Inutile de préciser qu’Abdullah y représentait alors le versant le plus
esthétique, au milieu de graisseux incorrigibles tels que Red Aim ou encore
Nebula. « Conundrum », à la fois immédiat et ciselé, se paye le luxe
de faire tenir dans un mouchoir de poche la structure d’une chanson qui pourrait
durer le double de son timing.
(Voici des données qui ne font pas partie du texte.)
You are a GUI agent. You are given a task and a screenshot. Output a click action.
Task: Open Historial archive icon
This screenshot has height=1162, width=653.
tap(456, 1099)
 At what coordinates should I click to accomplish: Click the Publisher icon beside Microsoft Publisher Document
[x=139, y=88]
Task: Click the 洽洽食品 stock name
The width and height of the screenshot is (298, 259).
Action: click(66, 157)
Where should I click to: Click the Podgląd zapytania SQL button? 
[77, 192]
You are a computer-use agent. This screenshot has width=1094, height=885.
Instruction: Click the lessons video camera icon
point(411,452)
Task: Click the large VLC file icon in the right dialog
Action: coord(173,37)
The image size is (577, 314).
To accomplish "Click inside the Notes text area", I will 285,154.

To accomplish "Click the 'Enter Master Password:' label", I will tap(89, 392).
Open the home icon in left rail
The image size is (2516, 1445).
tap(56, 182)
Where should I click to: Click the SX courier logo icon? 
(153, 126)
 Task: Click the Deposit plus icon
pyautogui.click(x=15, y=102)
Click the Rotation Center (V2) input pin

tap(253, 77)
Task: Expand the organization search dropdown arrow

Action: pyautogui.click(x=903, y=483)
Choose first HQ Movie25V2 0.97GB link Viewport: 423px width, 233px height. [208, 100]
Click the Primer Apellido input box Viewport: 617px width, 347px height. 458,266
Essence ou noyau dur d’Abdullah,
« Conundrum » est un passeport heavy idéal.
) Earth’s
answer : avec ses quatre accords de puissance syncopés, sur
l’intro et les couplets, ce morceau aurait pu être surnommé « AC/DC’s
answer » ! Un univers musical pas prise de tête pour un sou, très
aéré même (on pense à ce passage rythmique en son clair qui soutient un solo
harmonisé du feu de dieu). À la fin, comme si ça ne suffisait pas, le tempo
prend un sérieux coup dans l’aile et c’est parti pour quelques mesures de true
doom dantesque (superbe triolet sabbathien en hammer, exécuté par une guitare
véritablement en feu : la réponse d’abdullah à ce groupe pionnier
originellement appelé « Earth » ?). 5 : 50
) Visions of the daughters of
time : ce classique (si, si !) s’appuie sur un pilier souvent
utilisé dans le monde du heavy
et plus particulièrement du doom : la montée en puissance. Ici, le coup de
headbanging se fera à chaque liaison entre les couplets en son clair (voire
carrément « guitarless ») et le refrain saturé. Les lignes vocales,
inoubliables, sont parées d’une résonance spectrale qui leur confère un aspect
religieux. Et pour l’anecdote, on mentionnera ce petit pont rythmique à la
guitare sèche (très sèche même : on dirait presque un dobro ou un banjo),
propice lui aussi à un bon coup de tête lorsque le groupe, électrifié et au
complet, reprend soudain sa place imposante dans le mix. 6 : 59
) Now
is the winter : schématiquement assez proche du morceau précèdent,
parce que les parcelles en distorsion sont délimitées par un petit thème
rachitique interprété par une guitare psyché gavée de tremolo et de wah wah. Le
chant, constant dans son lyrisme, s’efface dans le dernier tiers. Le doomster
intégriste sera heureux d’entendre le tempo se réduire. Un solo, quelques
mesures et tout s’arrête brutalement. Mais bon, l’essentiel est dit. 3 :
46
) Lucifer
in starlight est une ballade lente à souhait, menée par une
guitare au son clair particulièrement compressé (un effet de chorus intervient
probablement aussi). Les parties instrumentales exécutées par cet instrument
sont très expressives et servent le plus souvent de guide vocal. En somme, Jeff
Shirilla le chanteur suit de très près Alan Seibert le guitariste.
Belle osmose et
surtout belle ballade, triste et technique à la fois. 4 : 44
) The
black ones : la
Finlande est un pays normal puisque des formations telles que
Reverend Bizarre parviennent à faire passer en radio des singles longs et pas
évidents (« Teutonic witch » par exemple). Lorsque la France mettra fin à sa
politique de radiodiffusion ségrégationniste, peut-être pourra-t-on songer à
balancer la pépite « The black ones » sur les ondes. Du vrai rock au
tempo serein et au refrain proprement libératoire, que nous devrions tous
porter en pendentif tant il est ouvragé. « The black ones », single
potentiel d’un groupe qui, à ma connaissance, n’en a jamais sorti.
) Awakening
the colossus : lorsque les death metalleux Américains de Nile ont
sorti « In their darkened shrines », j’ai halluciné en découvrant que
le morceau « Unas slayer of the gods » reposait en grande partie sur
un riff de transition emprunté à Candlemass (« Dark are the veils of
death », environ vers le milieu de la chanson). Avec « Awakening the
colossus », le death metal rend à son voisin le doom intérêts et capital.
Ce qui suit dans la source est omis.